Air Products specialists recently presented technical papers at the Polyurethanes 2012 Technical Conference, held September 24–26, 2012, in Atlanta, Georgia, and came away with two best paper awards.
Courtney Thurau received the best paper/presentation award in the Automotive Session for the paper she presented, “Reducing Silicone Surfactant Emissions in Automotive Flexible Molded Foam,” which covered the introduction of reduced emission surfactants Dabco® SI1301 and SI1101. The paper was co-authored with Al Arnold and Torsten Panitzsch.
Bulent Ozbas accepted the best paper/presentation award in the Construction Session for the paper he presented, "Low or Non-Emissive Amine Catalysts for Low Density, Open-Cell Spray Polyurethane Foam,” which covered the introduction of Polycat® 140 and 141. Jean Vincent, Jim Tobias, Joel Rogers and Juan Burdeniuc were the co-authors of this paper.
Copies of the papers and presentations, along with abstracts, are available below.
Center for Polyurethanes Industry Ventilation Project – Phase 1 and Phase 2 Update
Author: Mr. Rick Wood, Air Products and Chemicals, Inc.
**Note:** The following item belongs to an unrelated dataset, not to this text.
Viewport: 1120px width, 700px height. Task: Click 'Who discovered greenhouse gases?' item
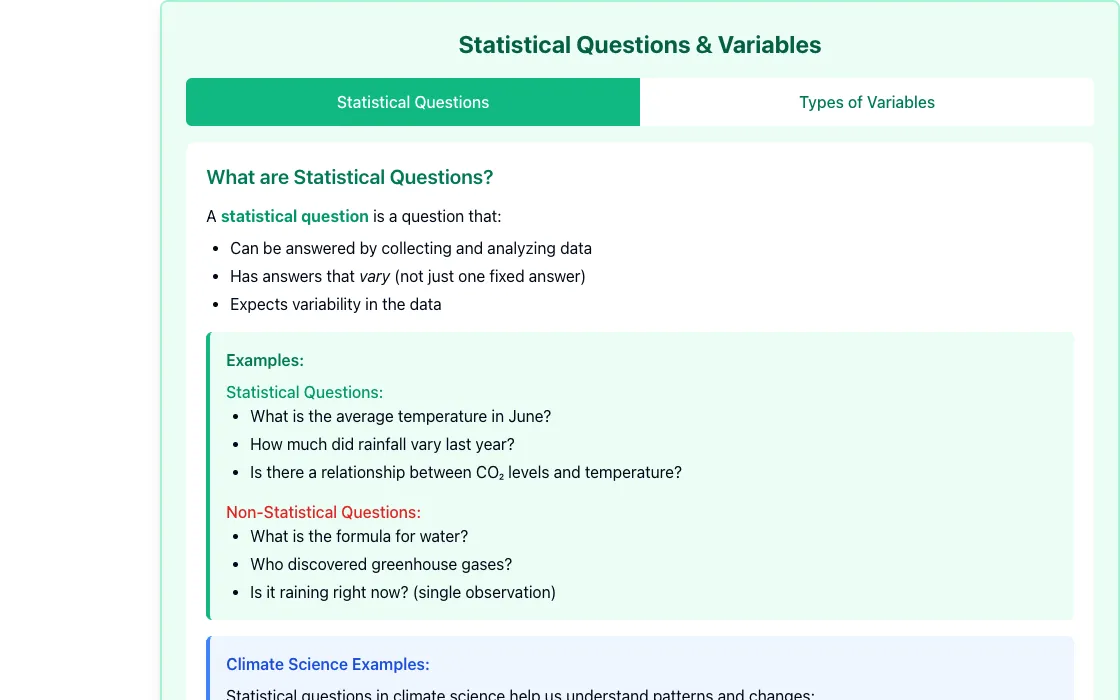(381, 564)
The Center for the Polyurethanes Industry (CPI) Research Task Force has developed test protocol for the purpose of evaluating the effect of ventilation rates on the concentration of Spray Polyurethane Foam (SPF) materials during application. The industrial hygiene air sampling study will measure emissions from low density half pound foam, medium density two pound foam and low pressure kit formulations.
The study consists of three Phases:
Phase 1) Development and testing of generic formulations and spray equipment
Phase 2) Monitoring of SPF components under controlled conditions
Phase 3) Field monitoring to verify airborne concentrations at specified ventilation rates
The results of Phase 1 will be discussed, Phase 2 test protocol reviewed, and preliminary findings presented.
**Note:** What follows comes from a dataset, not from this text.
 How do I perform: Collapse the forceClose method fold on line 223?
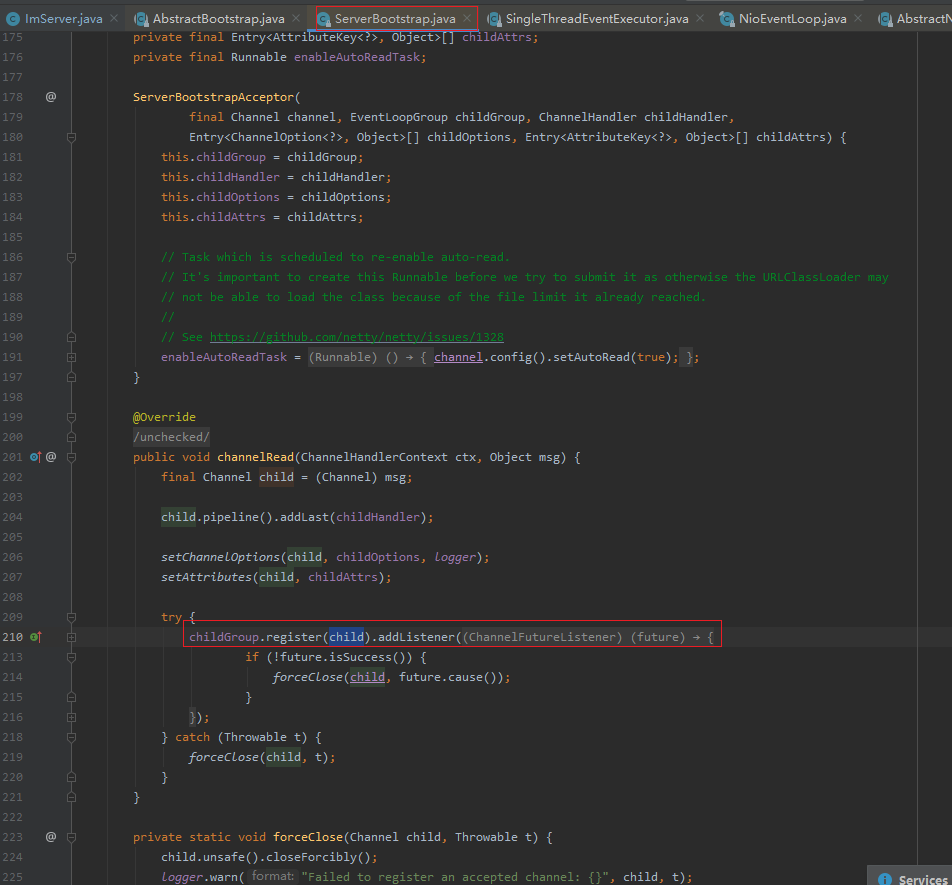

Reducing Silicone Surfactant Emissions in Automotive Flexible Molded Foam
Authors: Courtney T. Thurau, Allen R. Arnold and Torsten Panitzsch, Air Products and Chemicals, Inc.
While emissions specifications guiding the use of flexible polyurethane foams in automotive applications have existed for over a decade, the rigor with which these specifications are being enforced and scrutinized appears to be increasing. In a market where lower emissions used to be a desired trait, they are quickly becoming a requirement of sale for many OEMs. In response to this market trend, Air Products and Chemicals, Inc. has focused recent development efforts on reducing emission contributions from the specialty additives required to produce high quality flexible foams.
This paper presents a new family of reduced emission silicone surfactants developed specifically for automotive foam applications. These surfactants offer the same excellent processing, foam appearance and physical properties as conventional surfactants, however they boast significant reductions in both siloxane and carrier emissions when subjected to industry standard emission tests such as VDA278 and SAEJ1756. The performance of reduced emission cell regulator and bulk stabilizer technology for TDI-based foams, as well as a cell regulator for MDI systems, will be discussed herein.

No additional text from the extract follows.